▶ [What you have to do]
Please rescale the part of the listing that opens with the line containing "Jump to: (27, 577)" and closes with the line containing "Post a reply (43, 80)": write each of those lines out again, request text included, with every click coordinate in the answers multiplied by 1.9 and rounded to a whole number, halves rounding up. Return only those lines.

▶ [Information provided]
· · · · ·
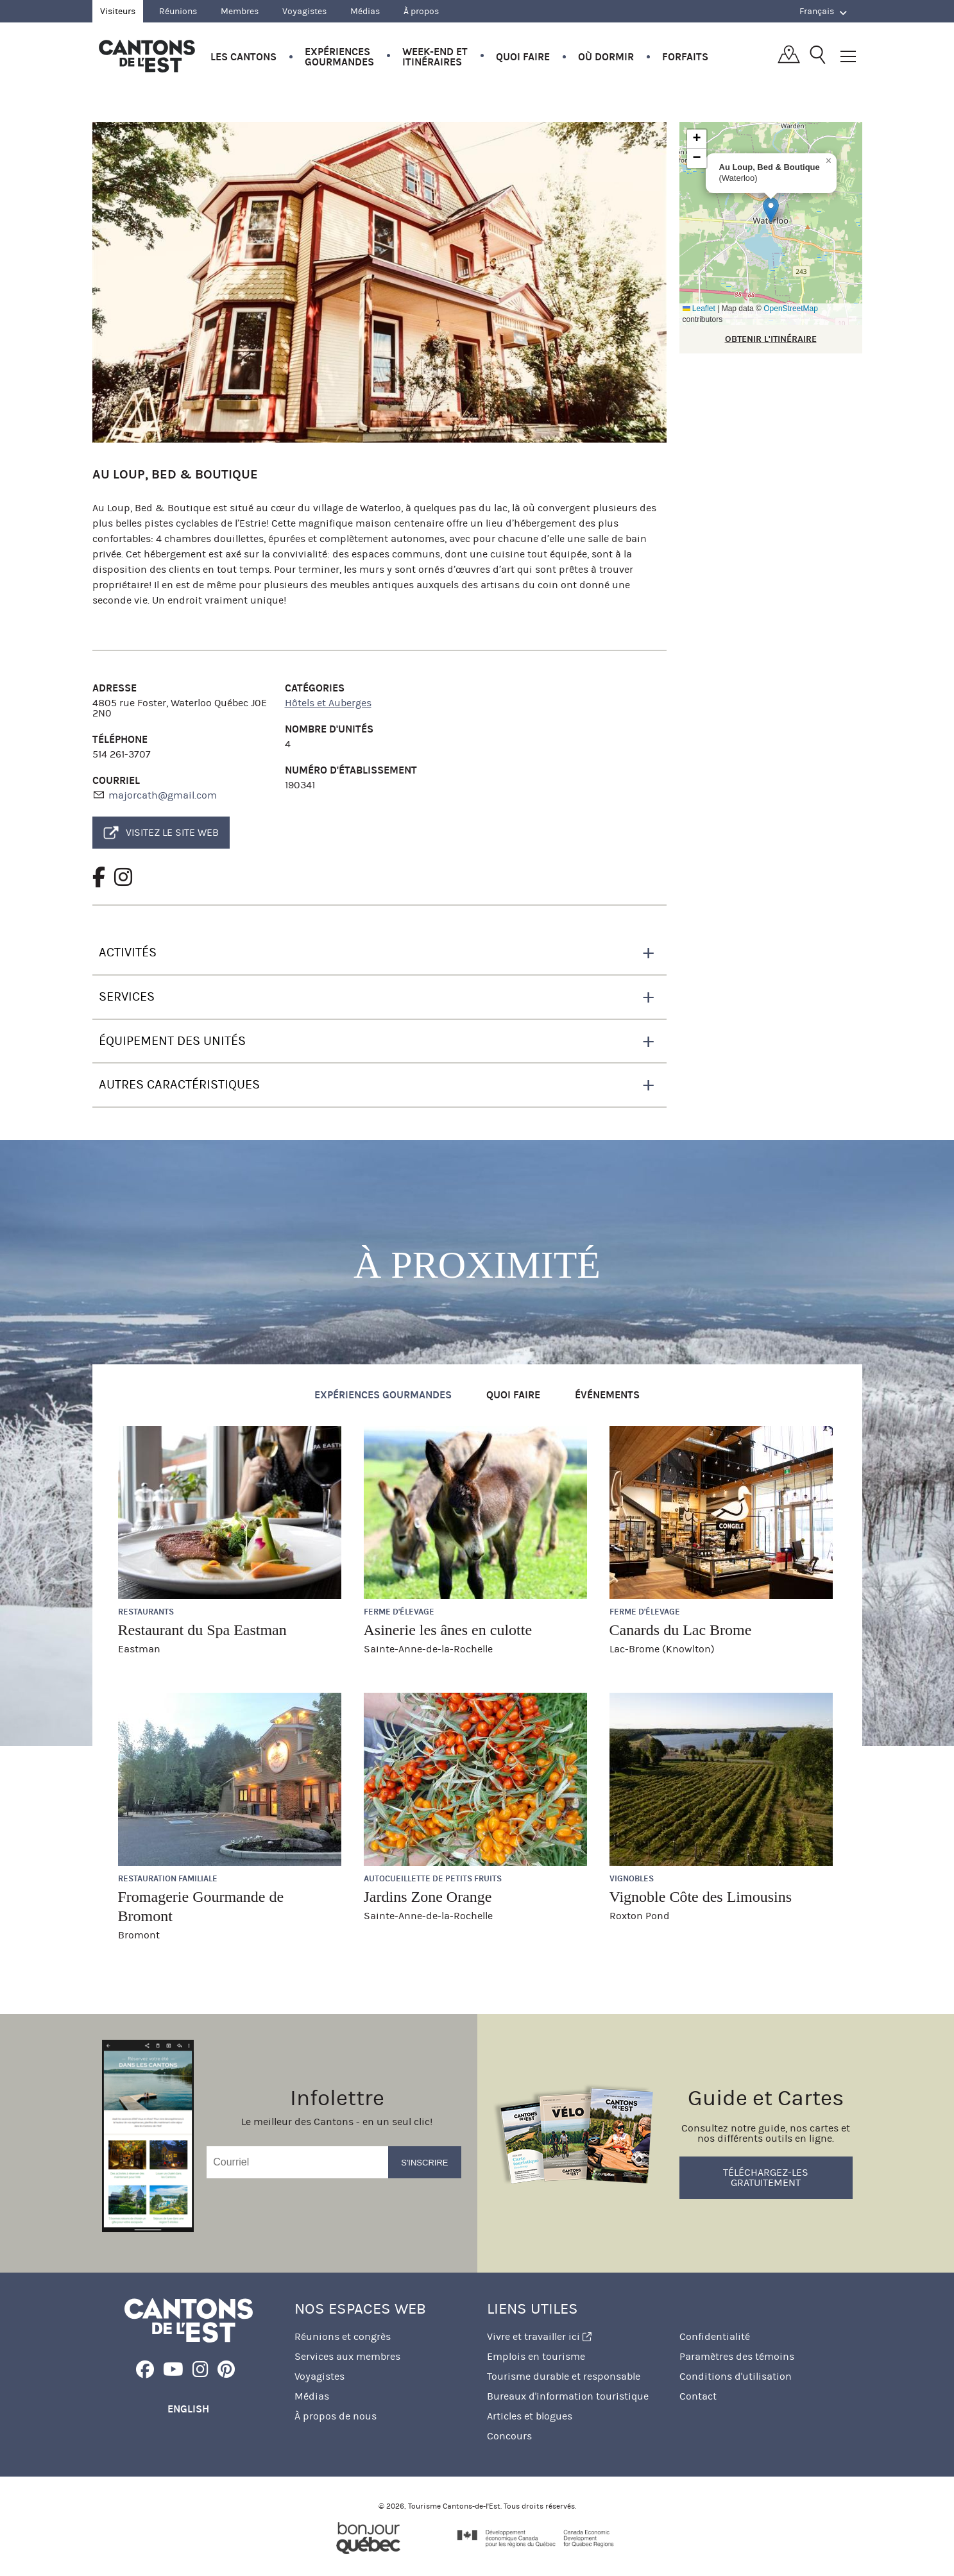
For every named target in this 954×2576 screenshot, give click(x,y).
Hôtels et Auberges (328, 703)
· · · · ·
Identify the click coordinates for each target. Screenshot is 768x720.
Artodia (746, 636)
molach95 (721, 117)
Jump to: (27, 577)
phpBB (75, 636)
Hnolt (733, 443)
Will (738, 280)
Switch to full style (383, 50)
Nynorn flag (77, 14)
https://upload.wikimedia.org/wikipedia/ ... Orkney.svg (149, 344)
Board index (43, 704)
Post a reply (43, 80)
· · · · ·
▶ [Complete response]
Jump to: (51, 1096)
phpBB (143, 1208)
Hnolt (1393, 842)
Will (1402, 532)
Switch to full style (728, 95)
Nynorn flag (146, 27)
https://upload.wikimedia.org/wikipedia/ ... Orkney.svg (283, 654)
Board index (82, 1338)
Post a reply (82, 152)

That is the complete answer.